An alternative hypothesis is that the influence that memory exerts on subsequent intake is really concerned with the memory of the pleasure of eating, rather than the calories consumed. This is consistent with the fact that, much of the time, we are driven to eat by hedonic (that is, pleasure-based) hunger rather than any real need to replace nutrients.
The influence of “memory for pleasure” might explain some interesting cross-cultural differences in eating. Much has been made of the “French Paradox”, also known as the “how come the French don’t get fat even though their food is delicious and rich” puzzle. The French, it turns out, are far more focused on food pleasure than say diners in the USA [5] whose concerns are less about pleasure and more about the food’s health consequences. It is this focus on pleasure that underlies the satisfaction shown by French diners with smaller portions and the lack of a need to search for food pleasures – snacks - between meals.

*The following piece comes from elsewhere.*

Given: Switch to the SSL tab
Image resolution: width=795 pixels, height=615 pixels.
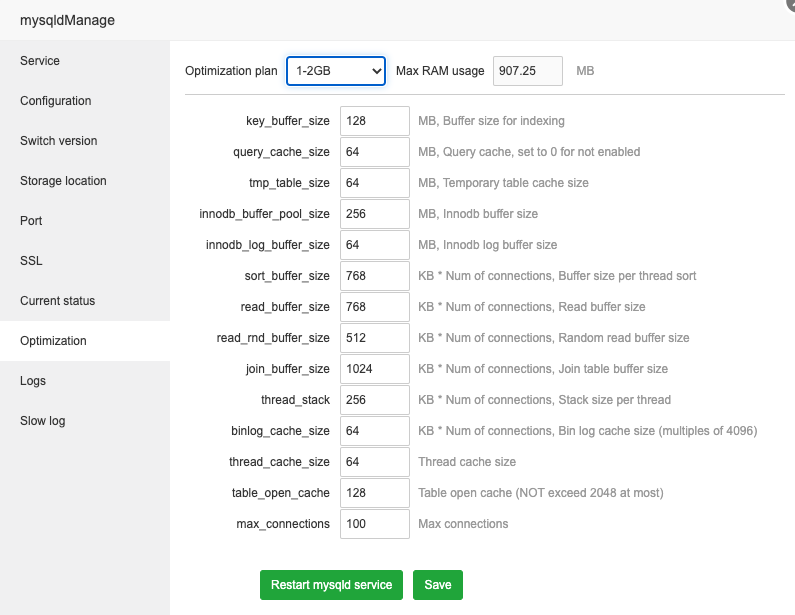Looking at the screenshot, I should 31,261.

So, from a weight control point of view, the message is simple. Distracting yourself from food pleasures – either via TV or via eating unpalatable food – is likely to leave you searching for the pleasure you have missed or can’t recall.
1. Rozin, P., et al., (1998) What causes humans to begin and end a meal? A role for memory for what has been eaten, as evidenced by a study of mulitple meal eating in amnesic patients. Psychological Science, 9, 392-396.
2. Shimizu, M. and B. Wansink (2011) Watching food-related television increases caloric intake in restrained eaters. Appetite, 57, 661-664.
3. Mittal, D., et al., (2010) Snacking While Watching TV Impairs Food Recall and Promotes Food Intake on a Later TV Free Test Meal. Applied Cognitive Psychology, 25, 871–877.
4. Higgs, S. and J.E. Donohoe (2011) Focusing on food during lunch enhances lunch memory and decreases later snack intake. Appetite, 57, 202-206.
5. Rozin, P. (1999) Food is fundamental, fun, frigtening, and far-reaching. Social Research, 66, 9-30.